ISLAMABAD: Moody’s Investors Service maintained Pakistan’s ratings at ‘Caa3’ on Tuesday, with a stable outlook.
However, it emphasized the significant challenges regarding liquidity and external vulnerability following contentious elections, which have severely limited the decision-making capacity of the awaiting coalition government.
The global rating agency completed its review of Pakistan’s ratings last week but did not announce any credit rating action. The country’s ratings, including its Caa3 long-term issuer rating with a stable outlook, remain unchanged.
The agency had previously downgraded Pakistan’s rating from Caa1 to Caa3 in February of the previous year due to challenges with the IMF program and the subsequent decline in foreign exchange reserves.
Moody’s highlighted the high political risks following the controversial general elections held on February 8, 2024. It noted uncertainty surrounding the formation of a coalition government, primarily led by PML-N and PPP, and questioned its readiness to negotiate a new IMF program after the current one expires in April.
The agency expressed concerns about Pakistan’s credit profile, citing very high liquidity and external vulnerability risks, low foreign exchange reserves, weak fiscal strength, and elevated political risks.
While acknowledging Pakistan’s large economy and moderate growth potential, Moody’s underscored the country’s exposure to extreme weather events and weak governance.

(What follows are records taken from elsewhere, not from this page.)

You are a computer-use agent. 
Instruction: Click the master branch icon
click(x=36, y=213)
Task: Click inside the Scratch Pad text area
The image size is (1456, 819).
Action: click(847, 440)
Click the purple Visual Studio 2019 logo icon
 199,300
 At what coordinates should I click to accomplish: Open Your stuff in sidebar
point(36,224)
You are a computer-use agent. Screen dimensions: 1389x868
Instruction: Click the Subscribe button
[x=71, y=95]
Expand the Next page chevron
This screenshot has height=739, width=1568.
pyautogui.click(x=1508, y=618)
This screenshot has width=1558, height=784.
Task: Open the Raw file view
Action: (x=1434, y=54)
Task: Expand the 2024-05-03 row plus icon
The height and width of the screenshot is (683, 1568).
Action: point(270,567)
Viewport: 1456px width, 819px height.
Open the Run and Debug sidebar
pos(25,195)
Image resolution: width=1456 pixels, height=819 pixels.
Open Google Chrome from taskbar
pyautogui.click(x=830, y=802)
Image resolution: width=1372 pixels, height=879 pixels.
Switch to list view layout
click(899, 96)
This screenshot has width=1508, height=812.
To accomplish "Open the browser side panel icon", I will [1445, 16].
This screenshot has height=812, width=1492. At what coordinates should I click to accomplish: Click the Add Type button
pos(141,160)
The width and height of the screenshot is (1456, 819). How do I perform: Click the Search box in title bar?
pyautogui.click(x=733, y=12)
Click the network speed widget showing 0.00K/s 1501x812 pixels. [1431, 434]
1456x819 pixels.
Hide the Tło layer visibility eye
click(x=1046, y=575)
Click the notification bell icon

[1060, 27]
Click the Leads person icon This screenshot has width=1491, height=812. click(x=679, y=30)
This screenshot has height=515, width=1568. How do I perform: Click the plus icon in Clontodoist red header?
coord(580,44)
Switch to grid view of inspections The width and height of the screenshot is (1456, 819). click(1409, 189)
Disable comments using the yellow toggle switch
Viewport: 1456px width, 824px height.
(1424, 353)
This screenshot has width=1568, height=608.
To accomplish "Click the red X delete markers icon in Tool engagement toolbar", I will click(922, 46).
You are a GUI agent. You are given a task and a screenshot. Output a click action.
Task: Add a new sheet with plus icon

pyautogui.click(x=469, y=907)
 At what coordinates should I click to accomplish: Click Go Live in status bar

Although Pakistan is expected to meet its external debt obligations for the fiscal year ending June 2024, there are uncertainties regarding its sources of financing after the current IMF Stand-By Arrangement ends in April.
The stable outlook reflects Moody’s assessment of consistent pressures with a Caa3 rating level, with balanced risks, emphasizing the importance of continued IMF engagement to secure additional financing and reduce default risk.